Le clair de lune est si net que les moindres détails du sol sont visibles ; les champs de blé en herbe ressemblent à des tapis de peluche vert argenté striés par les rubans sombres des sentiers et gardés par les arbres, tout blancs du côté de la lune, tout noirs à l’opposé.
Jésus marche d’un pas sûr, tout seul. Il suit très rapidement son chemin jusqu’à ce qu’il trouve un cours d’eau qui descend en gargouillant vers la plaine en direction nord-est. Il le remonte jusqu’à un endroit solitaire près d’une pente boisée. Il tourne encore, grimpe un sentier et arrive à un abri naturel sur le flanc de la colline.
Il entre et se penche sur un homme étendu qu’on distingue à peine sous la clarté de la lune qui éclaire le sentier, mais ne pénètre pas dans la grotte. Il l’appelle :
« Jean ! »
L’homme se réveille et s’assied, encore tout ensommeillé. Mais il comprend vite qui est celui qui l’appelle et se lève vivement, pour ensuite se prosterner à terre en disant :
« Comment se fait-il que mon Seigneur soit venu jusqu’à moi ?

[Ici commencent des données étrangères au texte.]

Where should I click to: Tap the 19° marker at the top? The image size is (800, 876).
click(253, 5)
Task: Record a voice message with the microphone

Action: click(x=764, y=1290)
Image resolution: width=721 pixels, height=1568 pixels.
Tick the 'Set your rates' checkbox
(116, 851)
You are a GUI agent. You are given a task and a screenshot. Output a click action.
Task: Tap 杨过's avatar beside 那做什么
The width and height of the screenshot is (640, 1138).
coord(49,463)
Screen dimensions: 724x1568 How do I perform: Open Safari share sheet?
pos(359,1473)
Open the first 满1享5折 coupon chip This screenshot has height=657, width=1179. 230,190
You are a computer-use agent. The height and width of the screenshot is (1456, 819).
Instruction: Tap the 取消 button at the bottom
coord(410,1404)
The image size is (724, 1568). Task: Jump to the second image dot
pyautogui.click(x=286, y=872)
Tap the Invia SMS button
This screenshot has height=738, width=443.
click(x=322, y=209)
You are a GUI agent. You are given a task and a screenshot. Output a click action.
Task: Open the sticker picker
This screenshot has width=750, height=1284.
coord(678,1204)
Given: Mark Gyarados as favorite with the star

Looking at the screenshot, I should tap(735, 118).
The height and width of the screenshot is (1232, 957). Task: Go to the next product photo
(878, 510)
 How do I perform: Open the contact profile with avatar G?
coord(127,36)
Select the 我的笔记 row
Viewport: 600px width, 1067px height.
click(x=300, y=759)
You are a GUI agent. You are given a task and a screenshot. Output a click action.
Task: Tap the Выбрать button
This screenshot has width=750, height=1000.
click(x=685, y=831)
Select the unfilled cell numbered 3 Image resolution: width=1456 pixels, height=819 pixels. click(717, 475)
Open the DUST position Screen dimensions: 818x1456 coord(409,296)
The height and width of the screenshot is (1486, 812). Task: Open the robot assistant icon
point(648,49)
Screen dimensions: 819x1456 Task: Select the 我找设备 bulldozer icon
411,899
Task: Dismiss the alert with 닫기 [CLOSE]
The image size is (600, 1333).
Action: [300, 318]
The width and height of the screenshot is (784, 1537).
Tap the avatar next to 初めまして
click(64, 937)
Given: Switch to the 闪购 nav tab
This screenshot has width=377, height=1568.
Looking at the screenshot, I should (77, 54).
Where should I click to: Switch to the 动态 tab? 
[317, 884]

– Pour réjouir ton cœur et le mien. Tu as désiré me voir, Jean. Me voici. Lève-toi. Sortons au clair de lune et asseyons-nous, pour parler, sur ce rocher près de la grotte. »
Jean obéit, se lève et sort. Mais une fois Jésus assis, il s’agenouille en face du Christ dans sa peau de brebis qui couvre mal son corps très amaigri, renvoie en arrière ses cheveux longs et en désordre, qui lui retombent sur les yeux, pour mieux voir le Fils de Dieu.
Cela fait un très grand contraste : d’un côté Jésus, pâle et blond, aux cheveux soyeux et bien peignés, avec une barbe courte au bas du visage. De l’autre, Jean n’est qu’un buisson de poils très noirs d’où émergent seulement deux yeux enfoncés, que je qualifierais de fiévreux tant ils brillent de leur couleur noir de jais.